— begin Provided passage —

Bennis will receive a doctor of humane letters at UB's 161st general commencement ceremony on May 13. Gross will receive a doctor of humane letters during a luncheon on June 13 in the Jacobs Executive Development Center, 672 Delaware Ave., Buffalo. Later that day, she will do a live call-in show on WBFO-FM 88.7.
Bennis, whom the Financial Times called "the professor who established leadership as a respectable academic field," is on the faculty of the University of Southern California, where he serves as University Professor, Distinguished Professor of Business Administration and founding chairman of the Leadership Institute. He also is chair of the advisory board of the Center for Public Leadership at Harvard University's Kennedy School. He is visiting professor of leadership at the University of Exeter (U.K.) and a senior fellow at UCLA's School of Public Policy and Social Research.
A World War II veteran who was awarded both the Purple Heart and Bronze Star, Bennis began his career in academic leadership at UB, serving as provost and executive vice president from 1967-71. A former member of the faculty at Harvard, Boston University and the University of Cincinnati, he also has served as chair of the Department of Organizational Studies at MIT's Sloan School of Management.
Bennis is the author or editor of more than two dozen books, including the best-selling "Leaders," named recently by the Financial Times as one of the top-50 business books of all time, and "On Becoming a Leader," both of which have been translated into 21 languages. His 1993 essay collection, "An Invented Life: Reflections on Leadership and Change," was nominated for a Pulitzer Prize.

— end Provided passage —

◆ Short task
Extend the honorary degree announcement, picking up right after its last sentence about "An Invented Life." The listing that comes next is separate material with no connection to the honorary degree announcement.

— begin Listing —

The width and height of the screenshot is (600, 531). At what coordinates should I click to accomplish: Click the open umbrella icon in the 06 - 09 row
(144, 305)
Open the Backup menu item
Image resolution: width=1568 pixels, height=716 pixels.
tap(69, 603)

— end Listing —

◆ Task result
He has received 15 honorary degrees and has been a member of numerous boards of advisors, including those at Claremont University, the American Leadership Forum, the American Chamber of Commerce and the Salk Institute. He has been advisor to four U.S. presidents and has consulted for Fortune 500 companies.
The Wall Street Journal named him as one of the top-10 speakers on management in 1993, and in 1996, Forbes magazine referred to him as the "dean of leadership gurus."
Gross, who received a bachelor's degree in English from UB in 1972 and a master's degree in communication in 1975, has been called "one of the most thought-provoking interviewers working in media today."
She is host and executive producer of "Fresh Air with Terry Gross," an hour-long, Monday-through-Thursday, interview-and-features program that provides a fresh look at contemporary arts and issues. The show airs at 7 p.m. Monday through Thursday, and at 7 a.m. on Sunday on WBFO.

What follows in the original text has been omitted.